I love Julianne Moore. That's what comes to mind when thinking about 'Still Alice'. Having won the award for Best Actress at this year's Oscars, her portrayal of a young woman suffering from Alzheimer's disease is really quite heartbreaking. (Having said this, it's no surprise that she scooped the award; who else was she competing against?)
Adapted from the novel by neurologist Lisa Genova, Still Alice tells the story of a fifty-year old linguistics professor, who teaches at Columbia University. Simply put; she's very intelligent, has a great career and is well respected in her field. (She also has great hair and teeth, but that's sort of irrelevant). After noticing subtle signs of memory loss; not being able to recall simple words, addresses or names; she decides to consult a neurologist. After an MRI scan, Alice discovers she has early onset Alzheimer's and that it is hereditary; the odds show that she will pass on the disease to her children.
The film is funny in parts as we see Alice try to make light of her fading memory. There's a funny little exchange between her and her husband (played by Alec Baldwin) where he lectures her for forgetting that they had dinner plans. She replies sarcastically; "Well, I'm sorry. I forgot. I have dementia."
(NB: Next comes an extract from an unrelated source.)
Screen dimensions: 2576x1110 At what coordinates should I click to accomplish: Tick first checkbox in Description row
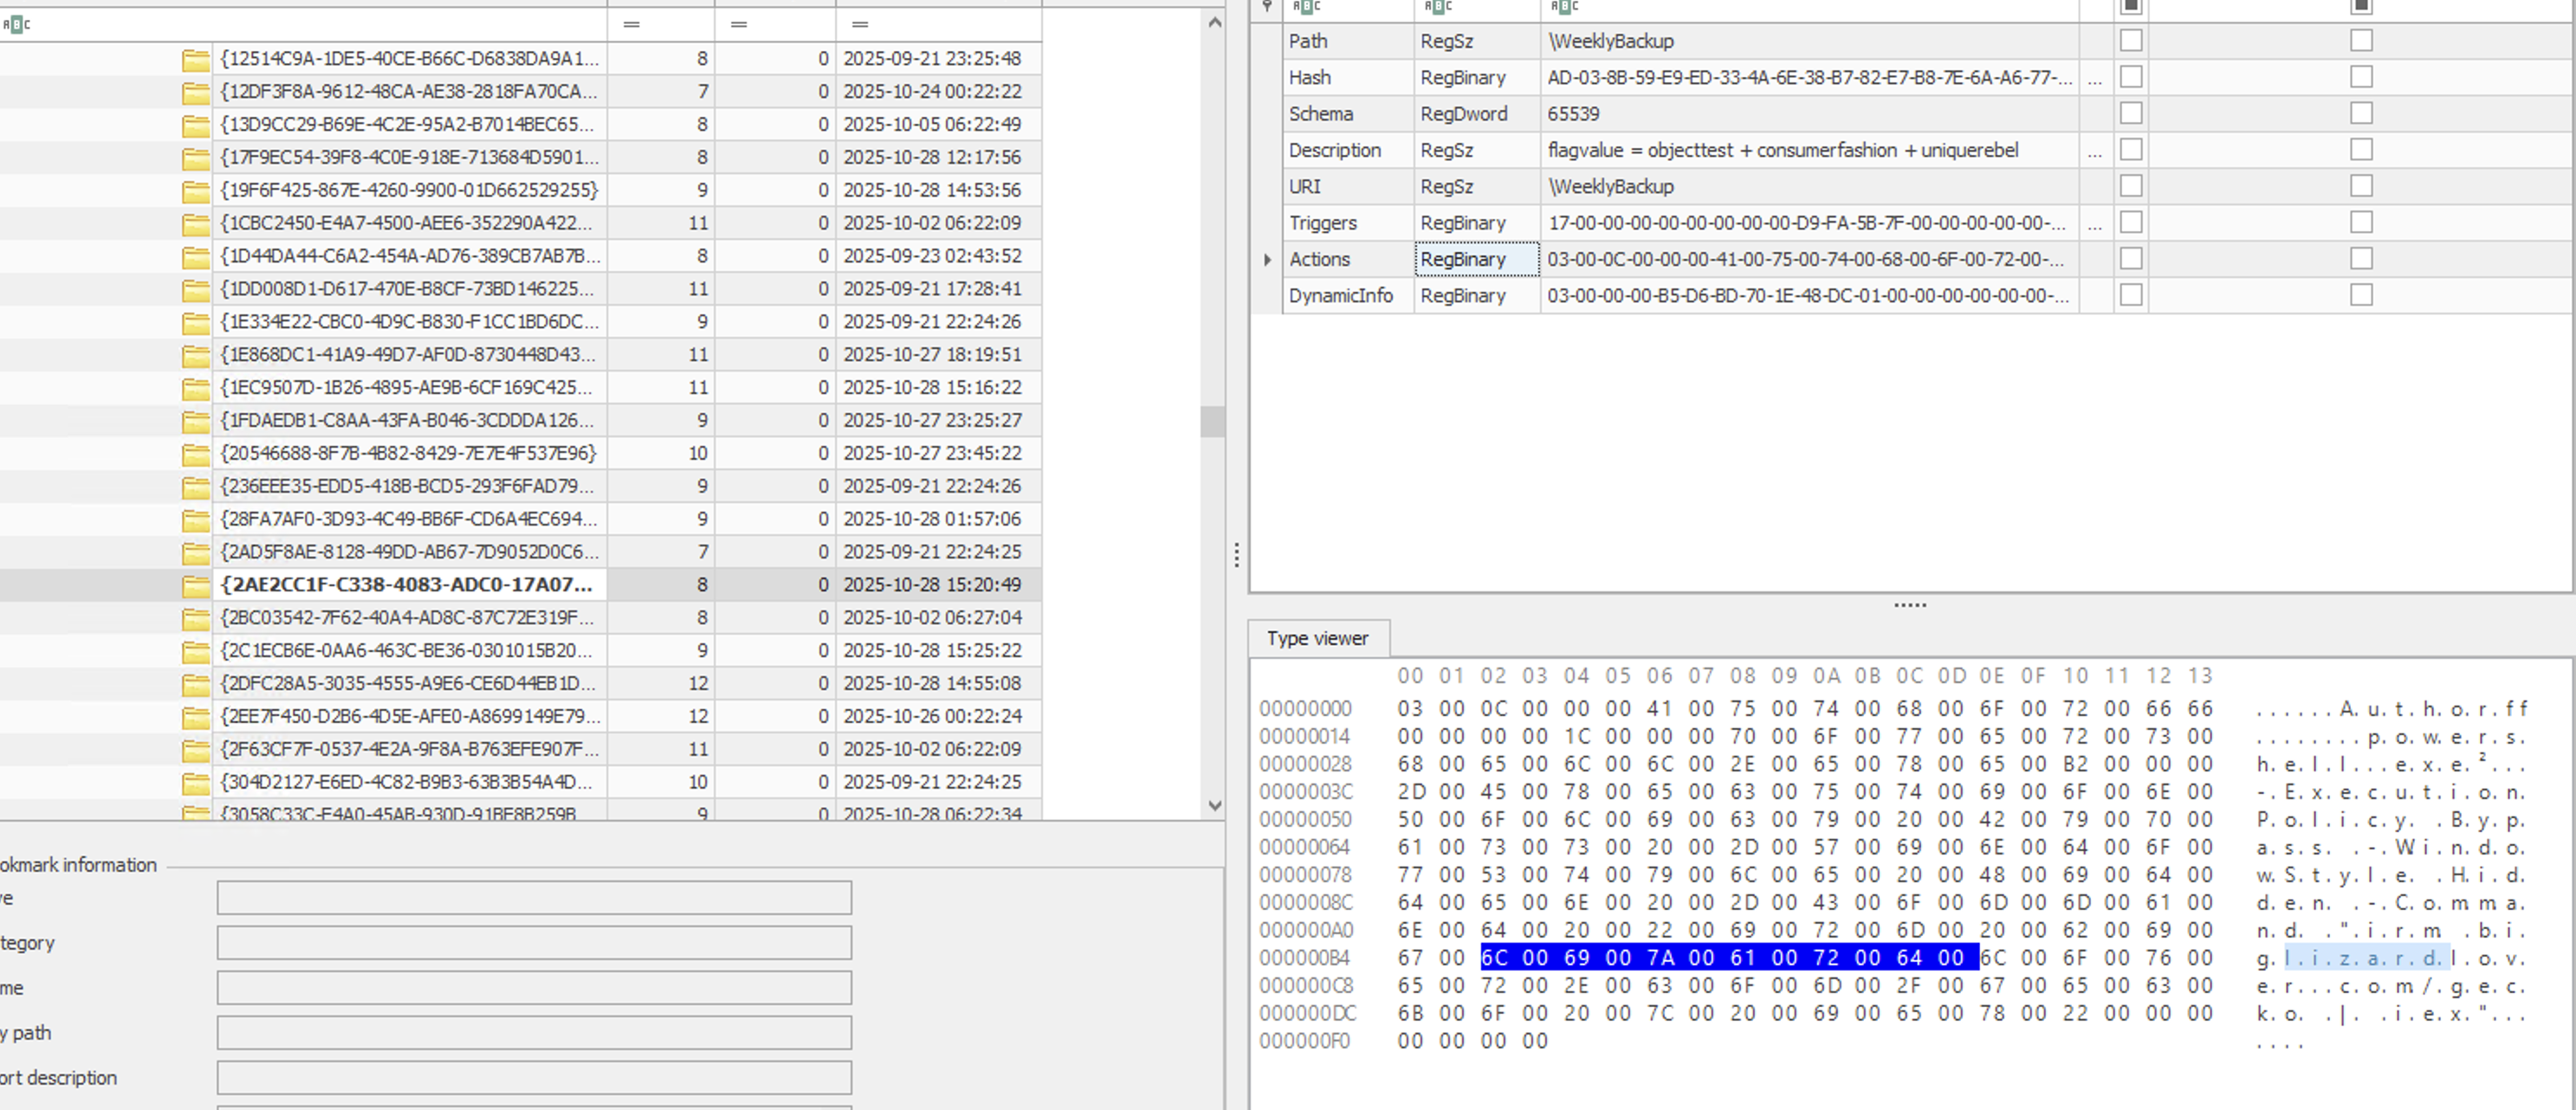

There's a specific line in the film that really stands out and hangs in the air for a few seconds like an awkward silence. It's a statement that got the film quite a lot of press and ethical tabloids debating left, right and centre. It's when Alice declares 'I wish I had Cancer.' I won't get into a heated debate about which disease is worse, I'd rather steer clear of those discussions, but it's certainly very powerful and whilst many films have explored both the physical and mental effects of Cancer, I haven't seen one before that deals with Alzheimer's in the same way.
For me, this film was a bit of a science lesson. Like many others I was quite ignorant on the subject. Alzheimer's is different to Cancer; for one thing- you forget you have it. One minute you can be in the mind-set of your eight-year-old self on the beach eating an ice-cream, the next you could be in present life, talking to your daughter as though you've never seen her face before. Suffering from Alzheimer's means losing your entire identity; your intelligence, your memories, your entire being. Like any illness it's extremely heartbreaking for all involved. As Alice describes it, her life is learning how to 'master the art of losing.'
If you ask me, Still Alice ended too abruptly. When the film came to end I was expecting another scene to follow. It felt as though it wasn't entirely finished. I wasn't ready to stop crying, I wasn't ready for the lights to come on and I certainly wasn't ready to be disturbed by the guy collecting the pieces of strewn popcorn across the floor.
Another negative note to add; Kristen Stewart who (ironically) plays Alice's actress daughter, really cannot act. As much as I admire her face, and her much too public battle with her sexuality, she is a terrible actor. She has this annoying habit of biting her lip after every alternate sentence. She flicks her hair from side to side for no apparent reason, and she does this thing where she inhales for what seems for forever before pretending she hasn't rehearsed her lines a million times and reciting them at an alarming pace. She always seems to look paned, like something is really troubling her. Similar to her character in Twilight; she's got that permanent look of being sexually frustrated. Except, there are no vampires in this film.
Sadly, Stewart seems to be suffering from an acute bout of Hugh Grant Syndrome.
A note of warning; you'll probably cry. I did. I'd advise that you don't go and see it alone or on a day where you're feeling a bit scatty and...forgetful. You might get yourself into a bit of a panic.